The music is full of pain and restlessness the
pain of wretched years of long waiting for a deliverer,
who comes not; the restlessness and misery of a hope
deferred, the weariness of life without a single joy.
The motives, discolored as it were by grief, work
up to a distorted version of the Grail subject, which
breaks off as with a cry of despair.
Is the Grail, too, then turned into
a mocking spirit to the unhappy Amfortas?
Relief comes to us with the lovely
scene upon which the curtain rises. Again the
wide summer-land lies stretching away over sunlit moor
and woodland. In the foreground wave the forest
trees, and I hear the ripple of the woodland streams.
Invariably throughout the drama, in the midst of all
human pain and passion, great Nature is there, peaceful,
harmonious in all her loveliest moods, a paradise in
which dwell souls who make of her their own purgatory.
In yonder aged figure, clad in the
Grail pilgrim robe, I discern Gurnemanz; his hair
is white; he stoops with years; a rude hut is hard
by. Presently a groan arrests his attention, moaning
as of a human thing in distress. He clears away
some brushwood, and beneath it finds, waking from
her long trance, the strange figure of Kundry.
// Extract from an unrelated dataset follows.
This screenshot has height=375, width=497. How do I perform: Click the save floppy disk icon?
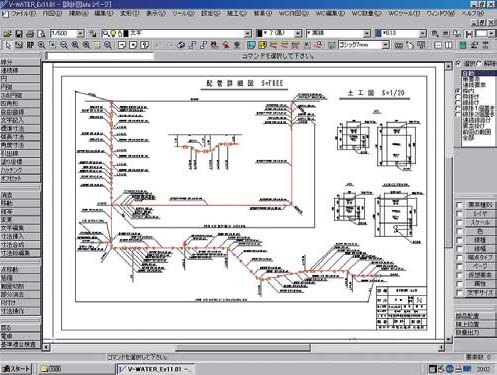(x=19, y=34)
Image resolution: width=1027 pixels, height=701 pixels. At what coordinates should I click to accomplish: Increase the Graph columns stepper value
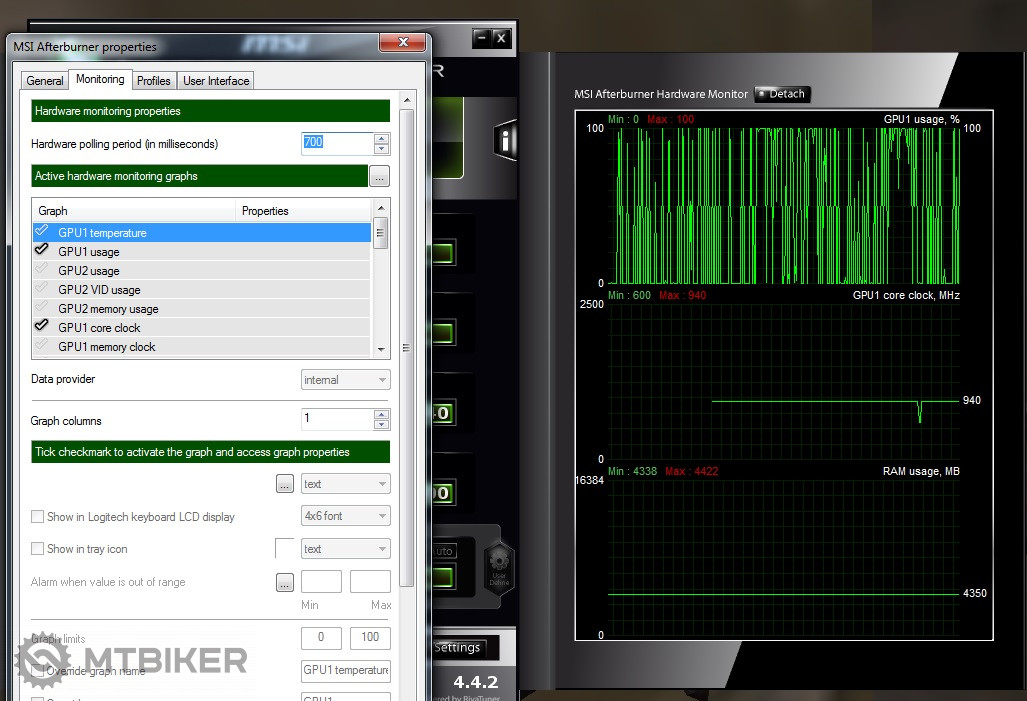click(x=381, y=415)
For how many years she has slept we know not.
Why is she now recalled to life? She staggers
to her feet; we see that she too is in a pilgrim garb,
with a rope girding her dress of coarse brown serge.
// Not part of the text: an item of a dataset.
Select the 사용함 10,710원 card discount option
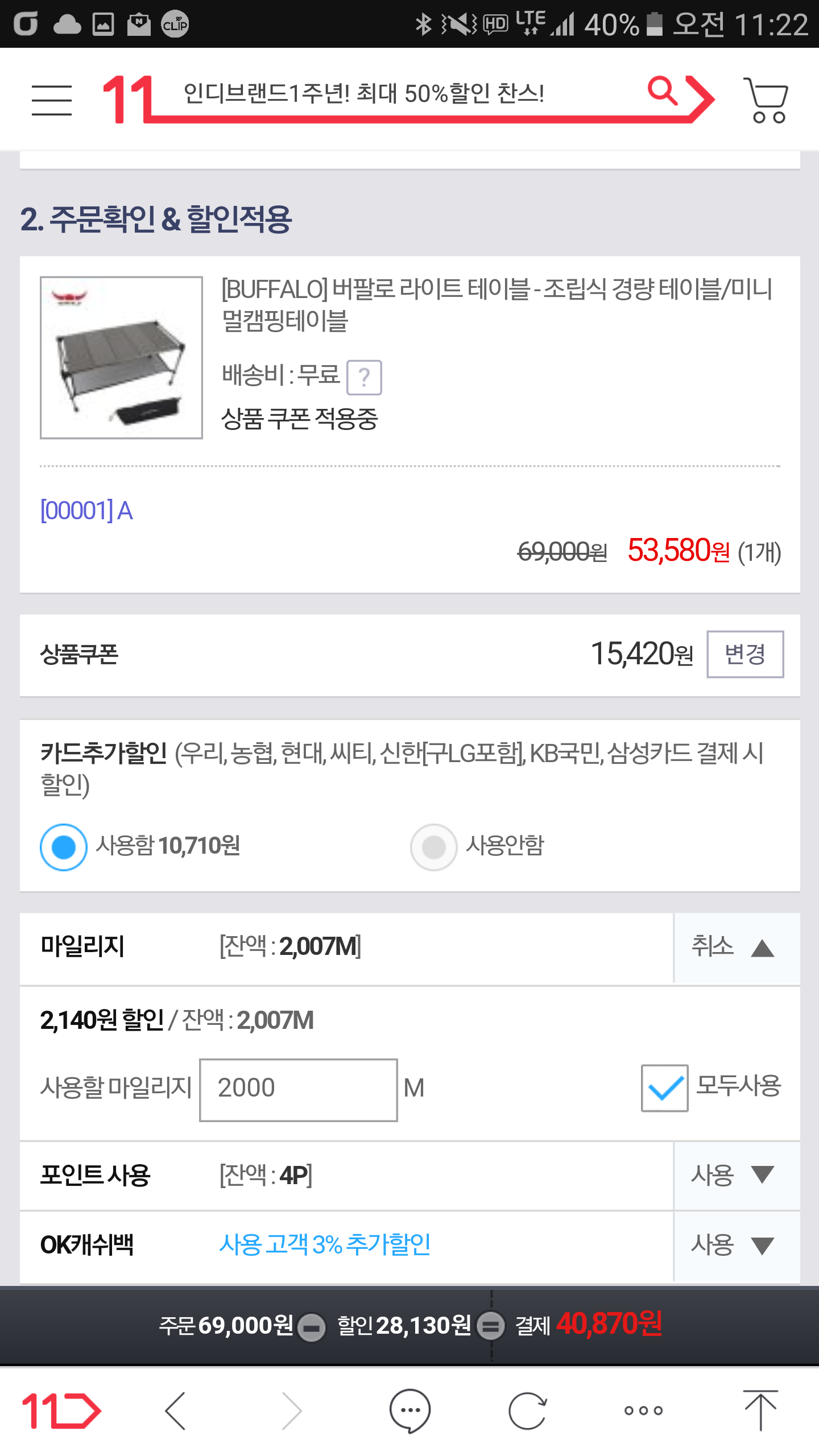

“Service! service!” she mutters, and,
seizing a pitcher, moves mechanically to fill it at
the well, then totters but half awake into the wooden
hut. The forest music breaks forth the
hum of happy insect life, the song of wild birds.
All seems to pass as in a vision, when suddenly enters
a knight clad in black armor from top to toe.
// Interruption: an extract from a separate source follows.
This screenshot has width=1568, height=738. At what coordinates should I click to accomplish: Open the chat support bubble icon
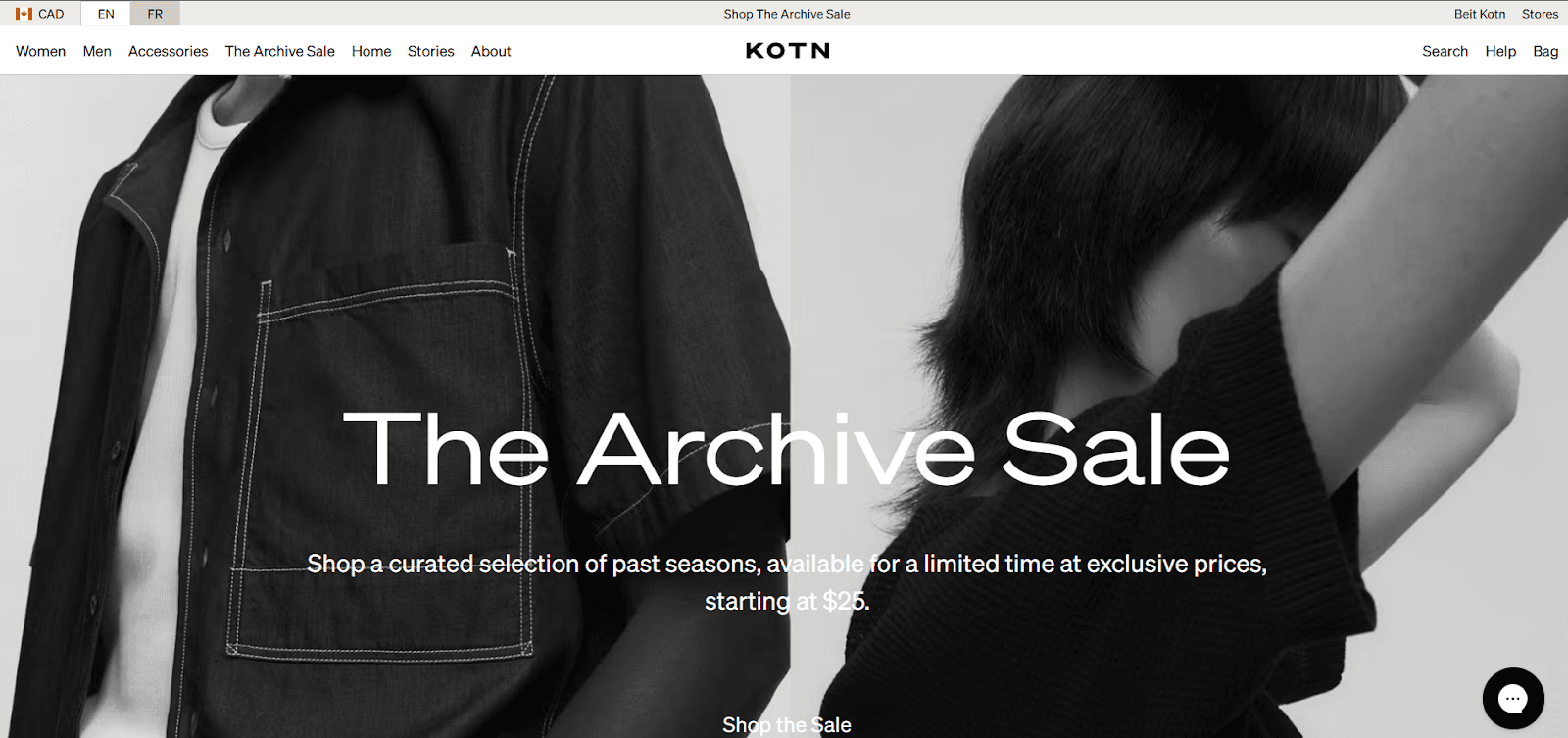point(1513,698)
The two eye him curiously, and Gurnemanz,
approaching, bids him lay aside his armor and his
weapons. He carries a long spear. In silence
the knight un-helms, and, sticking the spear into
the ground, kneels before it, and remains lost in
devotional contemplation. The “Spear”
and “Grail” motives mingle together in
the full tide of orchestral sounds carrying on the
emotional undercurrent of the drama. The knight
is soon recognized by both as the long-lost and discarded
Parsifal.
The “guileless one” has
learned wisdom, and discovered his mission he
knows now that he bears the spear which is to heal
the king’s grievous wound, and that he himself
is appointed his successor. Through long strife
and trial and pain he seems to have grown into something
of Christ’s own likeness. Not all at once,
but at last he has found the path. He returns
to bear salvation and pardon both to Kundry and the
wretched king, Amfortas.
The full music flows on while Gurnemanz
relates how the knights have all grown weak and aged,
deprived of the vision and sustenance of the Holy
Grail, while the long-entranced Titurel is at last
dead.
At this news Parsifal, overcome with
grief, swoons away, and Gurnemanz and Kundry loosen
his armor, and sprinkle him with water from the holy
spring. Underneath his black suit of mail he appears
clad in a long white tunic.
The grouping here is admirable.
Gurnemanz is in the Templar’s red and blue robe.
Parsifal in white, his auburn hair parted in front
and flowing down in ringlets on either side, recalls
Leonardo’s favorite conception of the Savior’s
head, and, indeed, from this point Parsifal becomes
a kind of symbolic reflection of the Lord Himself.
Kundry, subdued and awed, lies weeping at his feet;
he lifts his hands to bless her with infinite pity.
She washes his feet, and dries them with the hairs
of her head. It is a bold stroke, but the voices
of nature, the murmur of the summer woods, come with
an infinite healing tenderness and pity, and the act
is seen to be symbolical of the pure devotion of a
sinful creature redeemed from sin. Peace has at
last entered into that wild and troubled heart, and
restless Kundry, delivered from Klingsor’s spell,
receives the sprinkling of baptismal water at the hands
of Parsifal.
The great spaces of silence in the
dialog, broken now by a few sentences from Parsifal,
now from Gurnemanz, are more eloquent than many words.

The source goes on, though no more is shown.